Nvidia also offers CUDA software support for developers, such as the CUDA Toolkit that includes GPU-accelerated libraries, a compiler, development tools and the CUDA runtime. Organizations can build machine learning frameworks around CUDA for GPU accelerator support.
AMD's GPU offerings
AMD's Instinct MI100 GPU came out in 2020, targeting scientific computing workloads. AMD has effectively split its GPU portfolio into gaming-targeted models -- with its Radeon DNA architecture -- and data center performance models, such as the Compute DNA architecture in the Instinct MI100.

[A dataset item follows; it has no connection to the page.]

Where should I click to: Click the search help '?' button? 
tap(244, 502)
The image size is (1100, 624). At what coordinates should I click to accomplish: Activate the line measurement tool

The Instinct MI100 implements 120 compute units (CUs), split into eight blocks and interconnected by an on-die fabric, meaning they're connected at the chip level. Like Nvidia's GPU, the CUs are made up of smaller functional units called stream processors, which number 64 per CU. Also like Nvidia, AMD uses HBM2 memory, and its GPU has four banks, providing a total of 32 GB of memory and 1.23 TBps of aggregate memory bandwidth.
The CUs in the Instinct MI100 feature Matrix Core Engines optimized for the matrix data types seen in machine learning. It also supports new numerical formats for machine learning and preserves backward compatibility for software written for the extant AMD GPU architecture.
AMD offers a software development platform called ROCm. ROCm, an open platform, enables developers to write and compile code for multiple environments, including Nvidia GPUs. It supports common machine learning frameworks such as the open source TensorFlow and PyTorch. ROCm also provides pathways for porting Nvidia CUDA code to AMD hardware.
Nvidia vs. AMD GPUs: How do they measure up?
A straight comparison between Nvidia and AMD's GPU performance figures gives AMD an apparent edge over Nvidia, with up to 11.5 teraflops in 64-bit floating point (FP64) and up to 23.1 teraflops in FP32, compared with Nvidia's 9.7 teraflops in FP64 and 19.5 teraflops in FP32. However, Nvidia's A100 GPU boasts key enhancements to accelerate AI functions and includes much more memory than AMD's GPU. AMD presents a serious rival for Nvidia when it comes to HPC, but Nvidia still maintains the edge for AI acceleration, according to Moor Insights & Strategy.
Nvidia has a more mature programming framework in CUDA, but AMD's ROCm works as a universal platform for GPU-accelerated computing on any GPU. Potential customers should evaluate performance for themselves, based on the applications and tools they wish to run.
IT shops might have an additional choice when it comes to GPU accelerators. Intel intends to enter the GPU market with its own offerings -- the Intel Xe family, which focuses on a high-end device, codenamed Ponte Vecchio. Intel plans to deploy Ponte Vecchio in the Aurora supercomputer at the Argonne National Laboratory, in Lemont, Ill., in 2021.